(Dataset entries)
===============

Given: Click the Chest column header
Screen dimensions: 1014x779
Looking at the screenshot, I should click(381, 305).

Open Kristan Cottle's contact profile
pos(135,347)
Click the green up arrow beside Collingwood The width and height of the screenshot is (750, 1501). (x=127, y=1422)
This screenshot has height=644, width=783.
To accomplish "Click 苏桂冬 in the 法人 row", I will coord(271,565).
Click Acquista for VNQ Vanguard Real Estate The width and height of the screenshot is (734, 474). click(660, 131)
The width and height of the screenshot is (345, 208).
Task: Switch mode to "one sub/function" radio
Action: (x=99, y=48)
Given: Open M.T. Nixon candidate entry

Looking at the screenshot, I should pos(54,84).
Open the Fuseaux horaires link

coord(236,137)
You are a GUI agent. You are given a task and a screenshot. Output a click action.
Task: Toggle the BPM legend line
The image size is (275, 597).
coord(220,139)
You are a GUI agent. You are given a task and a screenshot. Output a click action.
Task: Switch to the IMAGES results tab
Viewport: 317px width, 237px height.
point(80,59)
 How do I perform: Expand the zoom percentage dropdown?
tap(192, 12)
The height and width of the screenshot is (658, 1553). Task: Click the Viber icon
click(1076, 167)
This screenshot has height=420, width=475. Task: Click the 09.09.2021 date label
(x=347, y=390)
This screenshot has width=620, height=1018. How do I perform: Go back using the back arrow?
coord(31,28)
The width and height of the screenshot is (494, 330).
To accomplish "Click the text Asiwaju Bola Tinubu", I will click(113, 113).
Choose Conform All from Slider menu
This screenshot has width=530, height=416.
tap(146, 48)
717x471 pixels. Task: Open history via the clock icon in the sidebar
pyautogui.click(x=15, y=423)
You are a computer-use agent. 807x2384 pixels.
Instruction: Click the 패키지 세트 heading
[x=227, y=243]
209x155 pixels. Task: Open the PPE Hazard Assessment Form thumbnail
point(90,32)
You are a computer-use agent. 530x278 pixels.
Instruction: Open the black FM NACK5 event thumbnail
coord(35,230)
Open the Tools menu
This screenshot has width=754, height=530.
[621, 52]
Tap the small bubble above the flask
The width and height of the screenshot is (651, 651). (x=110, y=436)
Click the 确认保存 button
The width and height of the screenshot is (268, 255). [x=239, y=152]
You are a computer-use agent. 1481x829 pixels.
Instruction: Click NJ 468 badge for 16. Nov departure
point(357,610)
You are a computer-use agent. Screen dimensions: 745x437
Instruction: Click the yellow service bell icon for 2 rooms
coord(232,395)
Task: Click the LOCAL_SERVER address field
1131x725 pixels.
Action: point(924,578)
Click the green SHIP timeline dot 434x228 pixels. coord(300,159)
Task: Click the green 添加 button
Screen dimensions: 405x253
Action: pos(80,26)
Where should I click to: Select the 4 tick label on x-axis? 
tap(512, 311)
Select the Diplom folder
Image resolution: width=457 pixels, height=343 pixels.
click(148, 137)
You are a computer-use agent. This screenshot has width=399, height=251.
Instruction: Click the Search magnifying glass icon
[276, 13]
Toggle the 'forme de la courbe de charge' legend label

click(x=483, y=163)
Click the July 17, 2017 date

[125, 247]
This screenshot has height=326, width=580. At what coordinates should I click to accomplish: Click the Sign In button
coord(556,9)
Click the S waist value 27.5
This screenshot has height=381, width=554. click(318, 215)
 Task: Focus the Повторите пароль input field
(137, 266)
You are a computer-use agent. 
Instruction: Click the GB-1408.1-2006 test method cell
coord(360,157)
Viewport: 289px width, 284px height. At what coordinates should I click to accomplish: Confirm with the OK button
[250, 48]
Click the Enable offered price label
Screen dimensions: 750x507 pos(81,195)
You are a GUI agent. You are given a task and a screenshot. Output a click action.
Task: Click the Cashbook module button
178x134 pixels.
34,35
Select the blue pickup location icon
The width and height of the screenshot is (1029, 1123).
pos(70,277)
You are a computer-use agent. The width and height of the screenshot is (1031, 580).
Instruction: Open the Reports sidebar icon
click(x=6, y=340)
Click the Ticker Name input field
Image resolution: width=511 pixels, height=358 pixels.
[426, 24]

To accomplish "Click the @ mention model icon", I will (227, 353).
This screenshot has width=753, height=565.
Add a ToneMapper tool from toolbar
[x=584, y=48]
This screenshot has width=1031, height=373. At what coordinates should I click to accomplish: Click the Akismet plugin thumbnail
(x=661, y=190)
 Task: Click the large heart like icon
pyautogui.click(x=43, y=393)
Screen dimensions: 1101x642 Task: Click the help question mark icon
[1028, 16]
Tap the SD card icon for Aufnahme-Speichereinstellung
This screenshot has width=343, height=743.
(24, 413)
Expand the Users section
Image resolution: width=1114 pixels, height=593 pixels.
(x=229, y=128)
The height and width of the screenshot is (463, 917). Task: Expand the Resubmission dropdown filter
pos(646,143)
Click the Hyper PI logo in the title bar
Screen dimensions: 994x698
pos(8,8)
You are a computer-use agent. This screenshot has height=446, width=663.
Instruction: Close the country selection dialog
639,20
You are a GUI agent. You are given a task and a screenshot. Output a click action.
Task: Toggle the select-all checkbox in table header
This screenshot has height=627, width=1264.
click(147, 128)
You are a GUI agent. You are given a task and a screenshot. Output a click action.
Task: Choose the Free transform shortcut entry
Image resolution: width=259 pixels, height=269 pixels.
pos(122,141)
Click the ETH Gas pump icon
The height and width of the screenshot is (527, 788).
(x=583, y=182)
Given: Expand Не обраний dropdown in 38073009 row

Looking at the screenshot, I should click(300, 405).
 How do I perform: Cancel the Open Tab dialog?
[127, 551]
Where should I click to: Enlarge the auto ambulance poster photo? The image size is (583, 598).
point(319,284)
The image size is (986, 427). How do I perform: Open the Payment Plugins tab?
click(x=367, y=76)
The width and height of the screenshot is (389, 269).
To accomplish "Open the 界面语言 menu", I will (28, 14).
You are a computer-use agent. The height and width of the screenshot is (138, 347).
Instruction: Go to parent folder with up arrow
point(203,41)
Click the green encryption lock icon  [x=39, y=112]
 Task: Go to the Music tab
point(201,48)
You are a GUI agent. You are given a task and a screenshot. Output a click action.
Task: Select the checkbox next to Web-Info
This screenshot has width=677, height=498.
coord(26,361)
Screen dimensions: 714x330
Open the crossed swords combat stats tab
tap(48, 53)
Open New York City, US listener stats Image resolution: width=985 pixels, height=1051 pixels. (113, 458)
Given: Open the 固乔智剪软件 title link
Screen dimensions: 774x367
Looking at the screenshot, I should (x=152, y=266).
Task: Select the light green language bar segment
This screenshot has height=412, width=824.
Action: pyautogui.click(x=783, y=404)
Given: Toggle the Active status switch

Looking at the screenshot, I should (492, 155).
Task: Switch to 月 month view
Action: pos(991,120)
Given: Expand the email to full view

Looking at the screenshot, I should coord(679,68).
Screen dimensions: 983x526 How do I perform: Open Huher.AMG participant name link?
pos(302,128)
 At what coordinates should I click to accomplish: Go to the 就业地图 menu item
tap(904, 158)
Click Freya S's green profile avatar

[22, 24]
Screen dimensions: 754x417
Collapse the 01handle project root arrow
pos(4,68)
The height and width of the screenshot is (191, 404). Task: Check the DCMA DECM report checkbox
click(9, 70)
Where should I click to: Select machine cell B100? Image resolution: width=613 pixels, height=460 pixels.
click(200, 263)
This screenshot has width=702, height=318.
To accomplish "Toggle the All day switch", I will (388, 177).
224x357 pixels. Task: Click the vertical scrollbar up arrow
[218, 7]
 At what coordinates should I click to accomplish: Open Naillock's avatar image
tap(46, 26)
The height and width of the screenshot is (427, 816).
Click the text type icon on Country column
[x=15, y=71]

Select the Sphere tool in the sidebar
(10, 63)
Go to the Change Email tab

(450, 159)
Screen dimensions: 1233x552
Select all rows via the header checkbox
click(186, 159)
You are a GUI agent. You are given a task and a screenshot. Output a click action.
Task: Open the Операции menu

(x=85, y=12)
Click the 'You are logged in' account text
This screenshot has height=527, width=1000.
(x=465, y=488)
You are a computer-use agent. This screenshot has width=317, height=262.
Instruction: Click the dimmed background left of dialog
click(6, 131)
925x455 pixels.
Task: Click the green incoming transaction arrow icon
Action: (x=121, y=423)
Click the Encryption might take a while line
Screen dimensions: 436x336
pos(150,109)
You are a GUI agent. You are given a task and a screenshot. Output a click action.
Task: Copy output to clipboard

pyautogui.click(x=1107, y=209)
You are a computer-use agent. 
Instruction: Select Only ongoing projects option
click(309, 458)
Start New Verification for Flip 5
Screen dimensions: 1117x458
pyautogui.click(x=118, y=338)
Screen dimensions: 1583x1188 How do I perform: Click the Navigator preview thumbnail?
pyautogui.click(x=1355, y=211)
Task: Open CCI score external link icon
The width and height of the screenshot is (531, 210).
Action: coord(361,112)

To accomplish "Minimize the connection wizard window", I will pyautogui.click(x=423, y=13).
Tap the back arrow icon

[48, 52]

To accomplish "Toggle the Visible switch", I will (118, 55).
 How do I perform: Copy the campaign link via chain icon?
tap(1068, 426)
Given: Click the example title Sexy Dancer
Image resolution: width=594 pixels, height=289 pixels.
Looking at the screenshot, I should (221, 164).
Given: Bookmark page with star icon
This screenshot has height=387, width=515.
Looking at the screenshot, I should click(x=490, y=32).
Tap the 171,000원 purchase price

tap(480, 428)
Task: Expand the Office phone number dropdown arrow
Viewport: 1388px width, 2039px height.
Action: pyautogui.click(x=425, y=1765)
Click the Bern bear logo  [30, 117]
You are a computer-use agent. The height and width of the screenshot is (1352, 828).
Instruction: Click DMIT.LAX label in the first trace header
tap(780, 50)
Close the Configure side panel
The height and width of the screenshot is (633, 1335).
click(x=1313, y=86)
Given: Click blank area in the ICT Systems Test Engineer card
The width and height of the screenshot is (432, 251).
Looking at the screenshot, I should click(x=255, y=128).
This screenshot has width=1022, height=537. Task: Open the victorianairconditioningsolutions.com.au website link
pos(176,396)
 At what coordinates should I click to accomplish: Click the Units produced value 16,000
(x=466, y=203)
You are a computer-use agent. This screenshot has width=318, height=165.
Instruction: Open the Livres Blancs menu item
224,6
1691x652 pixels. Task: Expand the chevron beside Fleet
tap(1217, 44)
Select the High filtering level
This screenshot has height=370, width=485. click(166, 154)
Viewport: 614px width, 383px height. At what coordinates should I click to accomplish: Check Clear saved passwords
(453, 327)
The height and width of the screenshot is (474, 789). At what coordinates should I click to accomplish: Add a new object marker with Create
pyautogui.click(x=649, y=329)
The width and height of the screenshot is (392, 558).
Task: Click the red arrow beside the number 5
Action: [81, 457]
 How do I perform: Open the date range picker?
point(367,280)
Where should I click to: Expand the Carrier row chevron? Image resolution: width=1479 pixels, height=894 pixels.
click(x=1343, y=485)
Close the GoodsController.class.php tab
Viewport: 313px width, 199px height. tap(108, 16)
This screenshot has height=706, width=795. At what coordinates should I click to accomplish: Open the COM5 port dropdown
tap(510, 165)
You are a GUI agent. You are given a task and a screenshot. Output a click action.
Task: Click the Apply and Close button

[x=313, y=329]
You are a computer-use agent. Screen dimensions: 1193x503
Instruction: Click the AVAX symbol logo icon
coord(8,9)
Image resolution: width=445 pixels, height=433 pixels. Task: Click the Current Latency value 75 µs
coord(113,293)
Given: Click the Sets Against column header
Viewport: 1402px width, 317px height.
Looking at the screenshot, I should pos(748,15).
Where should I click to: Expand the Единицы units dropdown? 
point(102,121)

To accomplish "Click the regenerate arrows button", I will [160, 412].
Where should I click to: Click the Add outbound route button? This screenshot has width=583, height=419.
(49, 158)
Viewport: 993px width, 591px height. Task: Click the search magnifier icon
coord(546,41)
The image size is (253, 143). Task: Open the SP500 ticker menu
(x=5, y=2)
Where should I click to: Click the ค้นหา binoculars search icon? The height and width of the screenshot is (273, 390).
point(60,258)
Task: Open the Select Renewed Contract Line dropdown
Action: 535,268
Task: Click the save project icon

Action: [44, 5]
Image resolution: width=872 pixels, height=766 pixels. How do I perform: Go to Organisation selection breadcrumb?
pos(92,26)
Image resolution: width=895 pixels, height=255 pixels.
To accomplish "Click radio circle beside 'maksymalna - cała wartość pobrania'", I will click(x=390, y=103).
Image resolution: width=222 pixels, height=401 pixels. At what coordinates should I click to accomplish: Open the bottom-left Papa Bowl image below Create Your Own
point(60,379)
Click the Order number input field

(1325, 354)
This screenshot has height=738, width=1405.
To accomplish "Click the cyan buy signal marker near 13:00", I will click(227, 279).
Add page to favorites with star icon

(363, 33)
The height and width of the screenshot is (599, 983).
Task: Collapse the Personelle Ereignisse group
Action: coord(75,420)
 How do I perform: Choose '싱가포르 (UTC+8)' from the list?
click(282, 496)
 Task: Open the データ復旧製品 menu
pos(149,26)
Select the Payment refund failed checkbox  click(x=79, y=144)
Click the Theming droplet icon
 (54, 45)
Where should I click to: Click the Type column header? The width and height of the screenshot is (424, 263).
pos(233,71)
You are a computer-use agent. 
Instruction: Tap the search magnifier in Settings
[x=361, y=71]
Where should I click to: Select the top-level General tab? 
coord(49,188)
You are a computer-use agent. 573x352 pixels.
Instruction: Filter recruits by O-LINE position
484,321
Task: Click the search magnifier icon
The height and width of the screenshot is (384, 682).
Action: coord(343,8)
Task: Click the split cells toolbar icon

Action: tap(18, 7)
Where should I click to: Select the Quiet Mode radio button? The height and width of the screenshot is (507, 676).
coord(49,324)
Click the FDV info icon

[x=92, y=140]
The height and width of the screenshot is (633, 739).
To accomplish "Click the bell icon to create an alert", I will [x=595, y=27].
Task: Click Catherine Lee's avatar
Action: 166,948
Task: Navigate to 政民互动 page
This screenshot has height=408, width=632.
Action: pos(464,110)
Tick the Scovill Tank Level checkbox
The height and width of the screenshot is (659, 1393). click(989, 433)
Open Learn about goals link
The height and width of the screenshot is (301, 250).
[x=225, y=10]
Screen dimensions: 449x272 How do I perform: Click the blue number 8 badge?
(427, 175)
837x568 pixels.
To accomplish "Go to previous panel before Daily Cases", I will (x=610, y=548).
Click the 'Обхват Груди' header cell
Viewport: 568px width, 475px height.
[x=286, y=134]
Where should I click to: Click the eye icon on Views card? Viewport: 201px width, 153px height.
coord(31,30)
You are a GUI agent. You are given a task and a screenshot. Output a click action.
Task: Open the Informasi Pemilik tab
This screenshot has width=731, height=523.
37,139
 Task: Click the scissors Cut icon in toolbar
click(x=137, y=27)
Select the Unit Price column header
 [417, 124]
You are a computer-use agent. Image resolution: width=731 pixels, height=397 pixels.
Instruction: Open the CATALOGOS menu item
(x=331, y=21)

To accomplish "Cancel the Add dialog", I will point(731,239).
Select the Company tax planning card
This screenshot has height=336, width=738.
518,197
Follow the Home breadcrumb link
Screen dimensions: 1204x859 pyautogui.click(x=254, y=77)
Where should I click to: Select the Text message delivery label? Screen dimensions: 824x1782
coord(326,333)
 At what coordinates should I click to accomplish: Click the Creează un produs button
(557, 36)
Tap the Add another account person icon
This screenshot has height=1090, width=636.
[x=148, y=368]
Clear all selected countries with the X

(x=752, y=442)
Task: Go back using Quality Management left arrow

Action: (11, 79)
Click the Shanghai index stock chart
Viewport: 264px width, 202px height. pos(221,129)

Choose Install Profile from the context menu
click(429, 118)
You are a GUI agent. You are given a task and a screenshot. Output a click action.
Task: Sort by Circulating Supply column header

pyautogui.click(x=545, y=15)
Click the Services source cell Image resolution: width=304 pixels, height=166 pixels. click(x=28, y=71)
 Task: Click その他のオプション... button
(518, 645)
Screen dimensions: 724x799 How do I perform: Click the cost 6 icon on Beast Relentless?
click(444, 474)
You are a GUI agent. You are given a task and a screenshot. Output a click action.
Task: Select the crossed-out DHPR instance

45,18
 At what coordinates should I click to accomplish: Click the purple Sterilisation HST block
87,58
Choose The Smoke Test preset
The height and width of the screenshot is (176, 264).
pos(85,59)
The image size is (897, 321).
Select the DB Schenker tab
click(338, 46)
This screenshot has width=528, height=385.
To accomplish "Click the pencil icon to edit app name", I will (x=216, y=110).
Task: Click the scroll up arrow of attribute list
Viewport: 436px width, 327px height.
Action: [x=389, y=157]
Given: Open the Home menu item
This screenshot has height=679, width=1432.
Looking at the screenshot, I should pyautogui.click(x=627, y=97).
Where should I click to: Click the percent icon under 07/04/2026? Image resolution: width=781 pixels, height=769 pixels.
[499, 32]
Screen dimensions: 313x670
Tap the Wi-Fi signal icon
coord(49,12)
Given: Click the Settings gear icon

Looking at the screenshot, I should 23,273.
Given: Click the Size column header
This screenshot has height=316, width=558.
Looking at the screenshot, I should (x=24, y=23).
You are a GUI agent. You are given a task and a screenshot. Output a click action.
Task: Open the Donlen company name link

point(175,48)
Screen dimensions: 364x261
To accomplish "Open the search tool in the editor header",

===============

■ What is required
Copy exactly the line containing "Where should I click to: Click the percent" and each line after it through the end of the records above.

■ Exercise answer
Where should I click to: Click the percent icon under 07/04/2026? Image resolution: width=781 pixels, height=769 pixels.
[499, 32]
Screen dimensions: 313x670
Tap the Wi-Fi signal icon
coord(49,12)
Given: Click the Settings gear icon

Looking at the screenshot, I should 23,273.
Given: Click the Size column header
This screenshot has height=316, width=558.
Looking at the screenshot, I should (x=24, y=23).
You are a GUI agent. You are given a task and a screenshot. Output a click action.
Task: Open the Donlen company name link

point(175,48)
Screen dimensions: 364x261
To accomplish "Open the search tool in the editor header",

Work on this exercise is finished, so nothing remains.